Without changing a single character, write out every record below.
━━ Data provided ━━
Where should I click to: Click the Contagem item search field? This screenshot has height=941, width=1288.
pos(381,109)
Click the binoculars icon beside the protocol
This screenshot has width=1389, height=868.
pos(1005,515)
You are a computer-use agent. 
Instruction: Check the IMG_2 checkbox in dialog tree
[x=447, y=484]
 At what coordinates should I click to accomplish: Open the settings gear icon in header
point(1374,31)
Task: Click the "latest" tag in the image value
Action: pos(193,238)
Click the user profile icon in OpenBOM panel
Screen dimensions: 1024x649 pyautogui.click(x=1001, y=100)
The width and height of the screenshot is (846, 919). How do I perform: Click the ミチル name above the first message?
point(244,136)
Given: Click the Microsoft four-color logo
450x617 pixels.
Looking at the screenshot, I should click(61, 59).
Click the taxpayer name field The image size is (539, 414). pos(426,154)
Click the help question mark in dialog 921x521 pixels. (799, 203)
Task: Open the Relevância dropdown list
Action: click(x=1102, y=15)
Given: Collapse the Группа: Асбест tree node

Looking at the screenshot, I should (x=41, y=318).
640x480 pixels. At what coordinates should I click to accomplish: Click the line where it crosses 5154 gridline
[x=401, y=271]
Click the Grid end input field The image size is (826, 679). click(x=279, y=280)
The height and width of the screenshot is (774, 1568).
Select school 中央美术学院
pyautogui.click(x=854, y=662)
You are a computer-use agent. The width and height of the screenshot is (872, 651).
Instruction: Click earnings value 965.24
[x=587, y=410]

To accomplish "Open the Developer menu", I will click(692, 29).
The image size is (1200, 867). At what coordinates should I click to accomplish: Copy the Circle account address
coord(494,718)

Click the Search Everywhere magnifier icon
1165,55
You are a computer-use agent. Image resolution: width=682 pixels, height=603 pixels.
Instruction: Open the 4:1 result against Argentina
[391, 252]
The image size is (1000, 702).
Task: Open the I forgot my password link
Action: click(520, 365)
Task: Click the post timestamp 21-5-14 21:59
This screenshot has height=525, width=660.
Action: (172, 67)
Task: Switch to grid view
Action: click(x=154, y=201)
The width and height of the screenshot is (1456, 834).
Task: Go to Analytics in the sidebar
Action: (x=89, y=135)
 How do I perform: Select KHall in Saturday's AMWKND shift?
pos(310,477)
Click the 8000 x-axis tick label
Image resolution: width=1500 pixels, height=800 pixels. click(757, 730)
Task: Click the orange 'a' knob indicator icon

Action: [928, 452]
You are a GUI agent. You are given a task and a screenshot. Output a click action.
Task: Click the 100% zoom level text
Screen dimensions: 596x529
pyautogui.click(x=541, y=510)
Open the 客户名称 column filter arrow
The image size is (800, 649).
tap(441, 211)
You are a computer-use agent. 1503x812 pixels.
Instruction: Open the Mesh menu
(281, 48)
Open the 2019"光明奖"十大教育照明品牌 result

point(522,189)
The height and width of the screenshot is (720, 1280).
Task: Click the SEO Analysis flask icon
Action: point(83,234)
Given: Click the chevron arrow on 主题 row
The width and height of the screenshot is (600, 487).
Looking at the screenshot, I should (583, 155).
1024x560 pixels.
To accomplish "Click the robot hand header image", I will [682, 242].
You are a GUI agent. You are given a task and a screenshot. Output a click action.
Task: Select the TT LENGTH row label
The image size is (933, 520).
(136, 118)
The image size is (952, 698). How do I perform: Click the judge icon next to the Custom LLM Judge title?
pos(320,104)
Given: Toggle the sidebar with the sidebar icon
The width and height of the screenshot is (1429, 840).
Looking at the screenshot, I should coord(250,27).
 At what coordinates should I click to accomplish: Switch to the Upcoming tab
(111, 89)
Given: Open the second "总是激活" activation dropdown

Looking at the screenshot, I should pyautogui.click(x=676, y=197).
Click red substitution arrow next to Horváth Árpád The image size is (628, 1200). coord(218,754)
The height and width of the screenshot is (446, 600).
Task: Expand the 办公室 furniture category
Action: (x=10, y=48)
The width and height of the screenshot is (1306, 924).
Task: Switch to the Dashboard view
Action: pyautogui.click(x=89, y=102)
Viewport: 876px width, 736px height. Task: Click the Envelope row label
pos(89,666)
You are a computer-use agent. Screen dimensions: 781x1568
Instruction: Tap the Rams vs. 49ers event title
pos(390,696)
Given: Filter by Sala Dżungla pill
━━━
Answer to the exercise:
Where should I click to: Click the Contagem item search field? This screenshot has height=941, width=1288.
pos(381,109)
Click the binoculars icon beside the protocol
This screenshot has width=1389, height=868.
pos(1005,515)
You are a computer-use agent. 
Instruction: Check the IMG_2 checkbox in dialog tree
[x=447, y=484]
 At what coordinates should I click to accomplish: Open the settings gear icon in header
point(1374,31)
Task: Click the "latest" tag in the image value
Action: pos(193,238)
Click the user profile icon in OpenBOM panel
Screen dimensions: 1024x649 pyautogui.click(x=1001, y=100)
The width and height of the screenshot is (846, 919). How do I perform: Click the ミチル name above the first message?
point(244,136)
Given: Click the Microsoft four-color logo
450x617 pixels.
Looking at the screenshot, I should click(61, 59).
Click the taxpayer name field The image size is (539, 414). pos(426,154)
Click the help question mark in dialog 921x521 pixels. (799, 203)
Task: Open the Relevância dropdown list
Action: click(x=1102, y=15)
Given: Collapse the Группа: Асбест tree node

Looking at the screenshot, I should (x=41, y=318).
640x480 pixels. At what coordinates should I click to accomplish: Click the line where it crosses 5154 gridline
[x=401, y=271]
Click the Grid end input field The image size is (826, 679). click(x=279, y=280)
The height and width of the screenshot is (774, 1568).
Select school 中央美术学院
pyautogui.click(x=854, y=662)
You are a computer-use agent. The width and height of the screenshot is (872, 651).
Instruction: Click earnings value 965.24
[x=587, y=410]

To accomplish "Open the Developer menu", I will click(692, 29).
The image size is (1200, 867). At what coordinates should I click to accomplish: Copy the Circle account address
coord(494,718)

Click the Search Everywhere magnifier icon
1165,55
You are a computer-use agent. Image resolution: width=682 pixels, height=603 pixels.
Instruction: Open the 4:1 result against Argentina
[391, 252]
The image size is (1000, 702).
Task: Open the I forgot my password link
Action: click(520, 365)
Task: Click the post timestamp 21-5-14 21:59
This screenshot has height=525, width=660.
Action: (172, 67)
Task: Switch to grid view
Action: click(x=154, y=201)
The width and height of the screenshot is (1456, 834).
Task: Go to Analytics in the sidebar
Action: (x=89, y=135)
 How do I perform: Select KHall in Saturday's AMWKND shift?
pos(310,477)
Click the 8000 x-axis tick label
Image resolution: width=1500 pixels, height=800 pixels. click(757, 730)
Task: Click the orange 'a' knob indicator icon

Action: [928, 452]
You are a GUI agent. You are given a task and a screenshot. Output a click action.
Task: Click the 100% zoom level text
Screen dimensions: 596x529
pyautogui.click(x=541, y=510)
Open the 客户名称 column filter arrow
The image size is (800, 649).
tap(441, 211)
You are a computer-use agent. 1503x812 pixels.
Instruction: Open the Mesh menu
(281, 48)
Open the 2019"光明奖"十大教育照明品牌 result

point(522,189)
The height and width of the screenshot is (720, 1280).
Task: Click the SEO Analysis flask icon
Action: point(83,234)
Given: Click the chevron arrow on 主题 row
The width and height of the screenshot is (600, 487).
Looking at the screenshot, I should (583, 155).
1024x560 pixels.
To accomplish "Click the robot hand header image", I will [682, 242].
You are a GUI agent. You are given a task and a screenshot. Output a click action.
Task: Select the TT LENGTH row label
The image size is (933, 520).
(136, 118)
The image size is (952, 698). How do I perform: Click the judge icon next to the Custom LLM Judge title?
pos(320,104)
Given: Toggle the sidebar with the sidebar icon
The width and height of the screenshot is (1429, 840).
Looking at the screenshot, I should coord(250,27).
 At what coordinates should I click to accomplish: Switch to the Upcoming tab
(111, 89)
Given: Open the second "总是激活" activation dropdown

Looking at the screenshot, I should pyautogui.click(x=676, y=197).
Click red substitution arrow next to Horváth Árpád The image size is (628, 1200). coord(218,754)
The height and width of the screenshot is (446, 600).
Task: Expand the 办公室 furniture category
Action: (x=10, y=48)
The width and height of the screenshot is (1306, 924).
Task: Switch to the Dashboard view
Action: pyautogui.click(x=89, y=102)
Viewport: 876px width, 736px height. Task: Click the Envelope row label
pos(89,666)
You are a computer-use agent. Screen dimensions: 781x1568
Instruction: Tap the Rams vs. 49ers event title
pos(390,696)
Given: Filter by Sala Dżungla pill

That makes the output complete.